前の記事の最期では「DLSiteさん、売り上げは161億から250億まで伸びて絶好調!でも利益が0.58億しかないけど大丈夫?」という話をしました。
こちらを見ると、去年の純利益は8.87億でしたが今年は0.58億になっています。
これについて、ブコメでいろんな意見が寄せられていましたが、
・どうせ値引きクーポン濫発のせいでしょ? →具体的にどのくらいの数字だったのか?
・会員数増加でネットワークとか強化したんでしょ? →どのくらいの設備投資が必要なのか?
・クリエイターや社員へ還元してるならいいんじゃない? →どんな形で還元してるのか?

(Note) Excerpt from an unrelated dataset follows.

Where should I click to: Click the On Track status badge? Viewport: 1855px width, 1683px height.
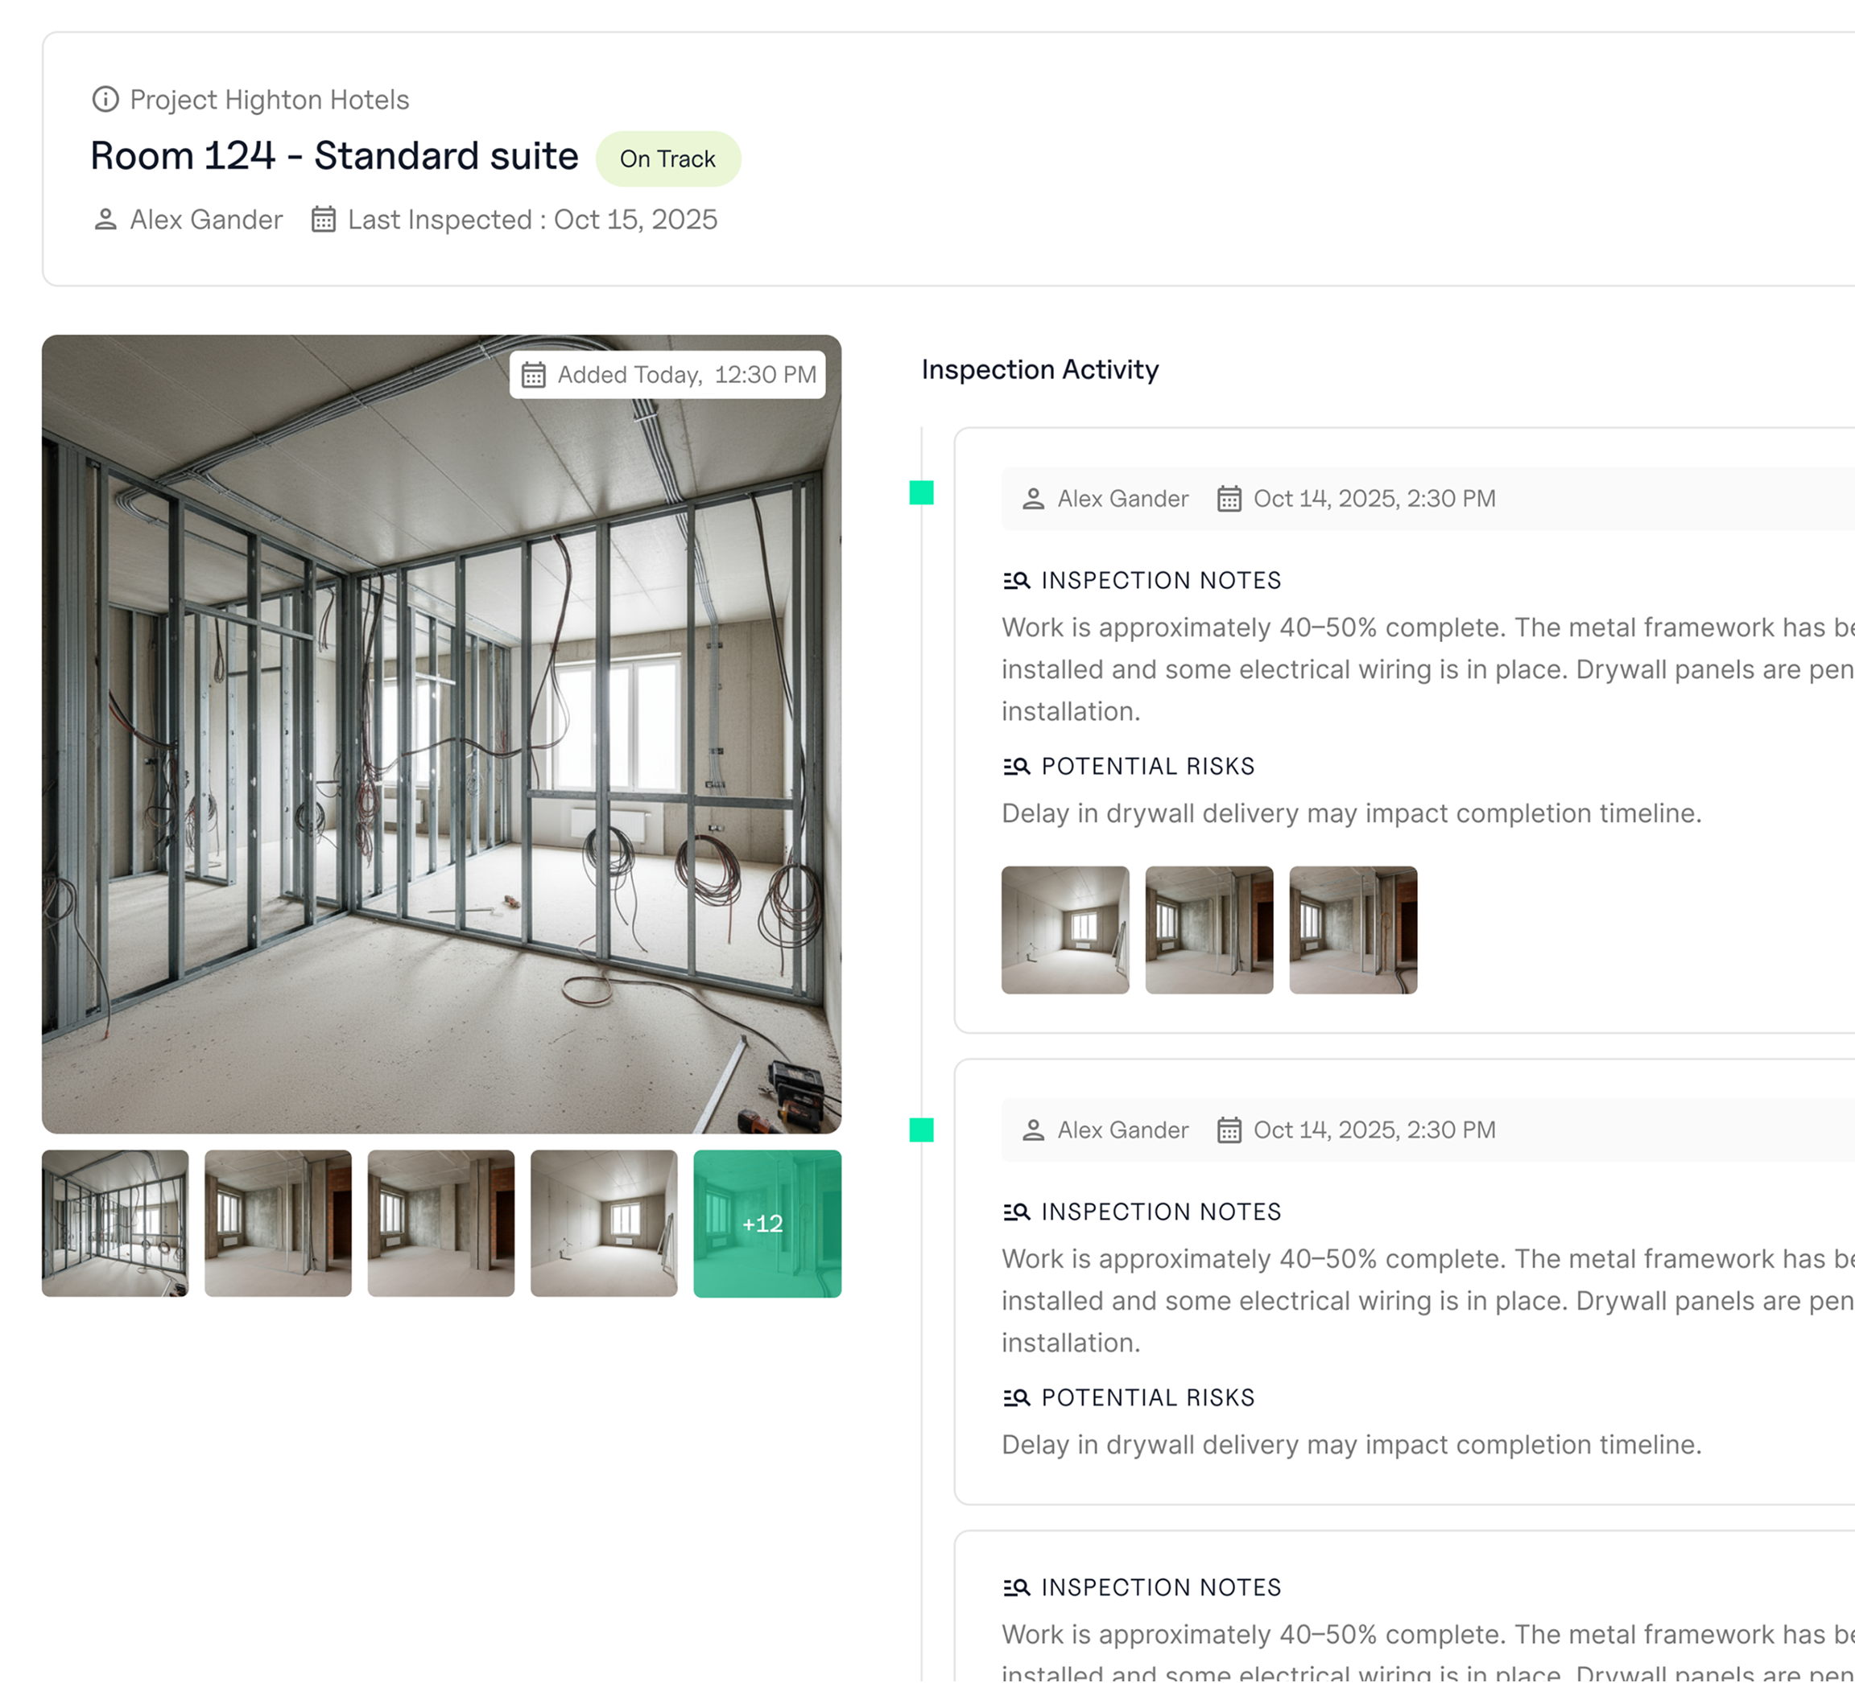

・他にもいろいろと投資したんだろうな →どんなところに投資していたのか?
このあたりについて貸借対照表を見ながら確かめていきます。 ちょっとした会計のお勉強がてら、DLSiteのことを知りたいという人はぜひ読んでみてください。
- ◆プラットフォーマーとして強い力をもつDLSiteは、本来なら営業利益率が20%あってもおかしくない
- ◆DLSiteが今年具体的にどんな投資活動を行っていたのか?を貸借対照表を見ながら確認していこう
- ◆結論 やはりPLを見ないとわからないことが多い(´・ω・`)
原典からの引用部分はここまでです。